Three-dimensional cytoskeletal organization of detergent-treated epithelial African green monkey kidney cells (BSC-1) and chick embryo fibroblasts was studied in whole-mount preparations visualized in a high voltage electron microscope. Stereo images are generated at both low and high magnification to reveal both overall cytoskeletal morphology and details of the structural continuity of different filament types. By the use of an improved extraction procedure in combination with heavy meromyosin subfragment 1 decoration of actin filaments, several new features of filament organization are revealed that suggest that the cytoskeleton is a highly interconnected structural unit.

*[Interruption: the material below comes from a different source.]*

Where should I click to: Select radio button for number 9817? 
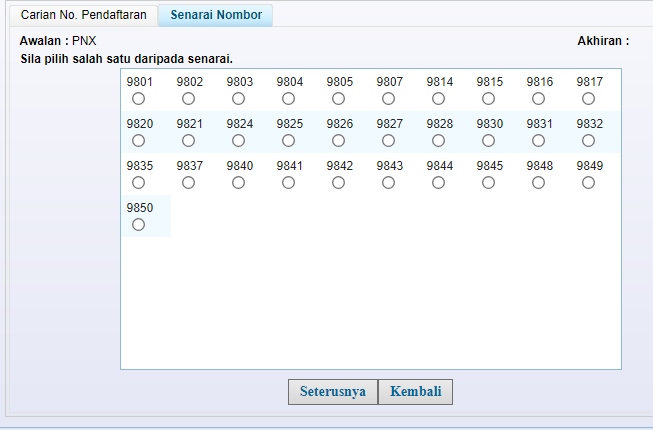588,99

In addition to actin filaments, intermediate filaments, and microtubules, a new class of filaments of 2- to 3-nm diameter and 30- to 300-nm length that do not bind heavy merymyosin is demonstrated. They form end-to-side contacts with other cytoskeletal filaments, thereby acting as linkers between various fibers, both like (e.g., actin- actin) and unlike (e.g., actin-intermediate filament, intermediate filament-microtubule). Their nature is unknown. In addition to 2- to 3-nm filaments, actin filaments are demonstrated to form end-to-side contacts with other filaments. Y-shaped actin filament "branches" are observed both in the cell periphery close to ruffles and in more central cell areas also populated by abundant intermediate filaments and microtubules. Arrowhead complexes formed by subfragment 1 decoration of actin filaments point towards the contact site. Actin filaments also form end-to-side contacts with microtubules and intermediate filaments. Careful inspection of numerous actin-microtubule contacts shows that microtubules frequently change their course at sites of contact. A variety of experimentally induced modifications of the frequency of actin-microtubule contacts can be shown to influence the course of microtubules. We conclude that bends in microtubules are imposed by structural interactions with other cytoskeletal elements.

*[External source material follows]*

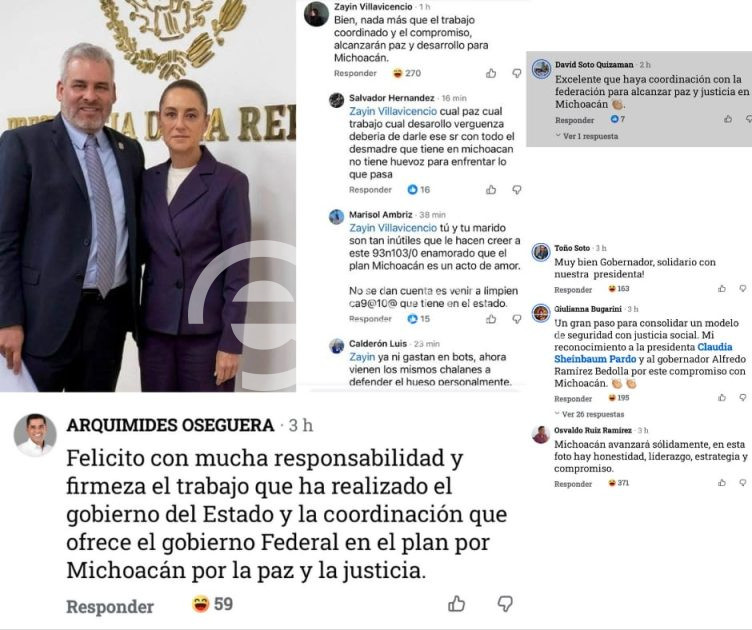752x630 pixels.
Task: Like Salvador Hernandez's reply
Action: click(x=491, y=190)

A structural and biochemical comparison of whole cells and cytoskeletons demonstrates that the former show a more inticate three-dimensional network and a more complex biochemical composition than the latter. An analysis of the time course of detergent extraction strongly suggests that the cytoskeleton forms a structural backbone with which a large number of proteins of the cytoplasmic ground substance associate in an ordered fashion to form the characteristic image of the "microtrabecular network" (J.J. Wolosewick and K.R. Porter. 1979. J. Cell Biol. 82: 114-139).